What Is It
The fourth and last of the Shrek movie franchise – before the mantle is passed over to the standalone Puss In Boots feature, of course – Shrek Forever After finds the green ogre in dire straits. This time, for reasons, no doubt, soon to be explained, Shrek does a deal with Rumpelstiltskin, which leads to him taking a trip through a bit of the script to Back To The Future Part II. For Shrek ends up in a parallel version of Far Far Away, where the world is very different, ogres are the enemy and where he’s never met the love of his life, Fiona. Hopefully, that’s not an excuse to rerun the Shrek meets Fiona love story, though.
In theory, Shrek Forever After should take the franchise to slightly darker places, and it’s throwing plenty at the screen to make it interesting this time round. There’s 3D, of course, the bringing back of lots of old favourites, and a concerted effort to wrap everything up once and for all.
It shouldn’t be forgotten, too, that the Shrek franchise has delivered the highest grossing animated movie of all time, with Shrek 2 devouring over $900m at the worldwide box office. The films have arrived at tri-annual intervals since the first took its bow back in 2001, and DreamWorks is pinning many of its summer hopes on, by far, its most lucrative franchise.
Who’s Behind It
This time, directing duties have been passed over to Mike Mitchell, whose back catalogue wouldn’t make him an obvious candidate to tackle the film. We can’t see the words ‘From the director of Deuce Bigalow: Male Gigolo‘ on the poster, for instance, although Mitchell does have the underrated Sky High to his name. It’d be unwise to write him off.
The script has been penned by Josh Klausner and Darren Lemke, the former having the third Shrek movie and also Date Night to his name. Lemke, meanwhile, has scribed Bryan Singer’s next project, Jack The Giant Killer.
It’s in the voice talent where DreamWorks has really pulled out the stops. As well as the usual returning suspects – Mike Myers, Cameron Diaz, Antonio Banderas and Eddie Murphy – it’s also recruited in Julie Andrews, Craig Robinson, Jane Lynch and Larry King to lend their vocal talents. Not for the first time on a DreamWorks animated project, there’s no shortage of star power behind the microphones.
Why Should You Watch It?
Here’s where it all gets a bit tricky.
The first Shrek film was packed full of ideas, and a genuine family treat. It was funny, clever and beautifully realised, and set up what should have become one of the classic animated movie franchises. Shrek 2 was notably weaker, with a more stretched story, but compensation arrived in the form of an even funnier turn from Eddie Murphy’s donkey. Thus, while the standard had dropped, we still got our money’s worth.
And then you arrive at Shrek The Third. This turned up in the middle of a summer of underwhelming prequels – Pirates Of The Caribbean and Spider-Man, anyone? – and duly took its place in line. It looked wonderful, but in every other sense it was a tepid, production line effort, very much a sequel for sequel’s sake. It also drained us of potential excitement for the then already-planned fourth movie.

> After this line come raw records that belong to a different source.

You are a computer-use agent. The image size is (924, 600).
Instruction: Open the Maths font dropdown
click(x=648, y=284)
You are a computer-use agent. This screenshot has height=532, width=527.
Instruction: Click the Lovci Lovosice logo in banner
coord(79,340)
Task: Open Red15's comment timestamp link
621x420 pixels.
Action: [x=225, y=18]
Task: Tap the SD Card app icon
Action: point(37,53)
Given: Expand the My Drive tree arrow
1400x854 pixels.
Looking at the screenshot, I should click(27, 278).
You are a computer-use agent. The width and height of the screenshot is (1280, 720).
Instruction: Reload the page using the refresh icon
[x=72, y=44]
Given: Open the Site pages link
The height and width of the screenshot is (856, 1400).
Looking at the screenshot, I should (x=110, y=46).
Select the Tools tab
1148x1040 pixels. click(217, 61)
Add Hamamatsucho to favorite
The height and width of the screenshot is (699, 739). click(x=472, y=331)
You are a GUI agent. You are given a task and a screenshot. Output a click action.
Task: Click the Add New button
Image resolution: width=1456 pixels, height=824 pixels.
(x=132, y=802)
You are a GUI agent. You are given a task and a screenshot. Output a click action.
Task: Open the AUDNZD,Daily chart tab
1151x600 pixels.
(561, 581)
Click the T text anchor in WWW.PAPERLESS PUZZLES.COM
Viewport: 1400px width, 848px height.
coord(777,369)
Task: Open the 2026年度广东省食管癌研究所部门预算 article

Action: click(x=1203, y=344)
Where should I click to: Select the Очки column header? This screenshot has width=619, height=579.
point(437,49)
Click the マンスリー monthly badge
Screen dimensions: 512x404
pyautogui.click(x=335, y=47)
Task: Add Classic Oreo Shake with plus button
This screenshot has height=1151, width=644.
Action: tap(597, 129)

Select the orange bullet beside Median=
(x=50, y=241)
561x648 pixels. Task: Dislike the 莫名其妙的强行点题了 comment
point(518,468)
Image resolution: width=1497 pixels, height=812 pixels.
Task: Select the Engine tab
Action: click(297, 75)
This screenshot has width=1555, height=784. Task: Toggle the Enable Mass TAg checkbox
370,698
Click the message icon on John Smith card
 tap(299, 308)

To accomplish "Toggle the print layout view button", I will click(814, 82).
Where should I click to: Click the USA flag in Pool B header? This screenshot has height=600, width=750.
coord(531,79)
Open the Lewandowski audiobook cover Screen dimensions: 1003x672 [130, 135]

You only have to compare the hype surrounding Toy Story 3 to see just what a damaged shape the Shrek franchise is in. Shrek 3 was no disaster, yet whereas Pixar has been careful and patient with the Toy Story movies, DreamWorks has come across as desperate just to bash out another Shrek every three years, come what may. Granted, that’s a little harsh, but how many people do you know are really that enthusiastic about Shrek Forever After?
The trailers don’t help either. Again, they look glistening, but once more, there’s a distinct impression that this is a franchise that ran out of ideas many years ago, and is getting by on fumes. We really hope we’ve misread that: a really good Shrek movie would be a treat and a half, and given the rich fairytale infested universe in which the green ogre lives, there are lots of different strands that the franchise could have taken.
Furthermore, it does still have lots of good characters. Yet, even in the trailer, we’re seeing that Puss In Boots appears to be a shadow of his former self. Granted, we fully expect him to shape up come the final reel – he’s got another film to headline, after all – but it all contributes to an upcoming film where we’re yet to meet anyone who appears to be genuinely excited about it.
That said, Shrek Forever After will still make a lot of money, all the more so by the requirement to bang 3D specs on your mush in many screens. In DreamWorks’ defence, it made a good fist of the 3D in How To Train Your Dragon (a cracking film if you’ve not yet seen it), so it’d be remiss to write off that side of the production.
And it’d be remiss, too, to write off the film as a whole. Yet, Shrek Forever After nonetheless has a big challenge. It’s got to erase the memory of Shrek The Third, and topple whatever Pixar has come up with for Toy Story 3. Neither is going to be easy, but if DreamWorks does manage it, then the big screen Shrek adventures will most certainly be getting the swansong that the first film deserved.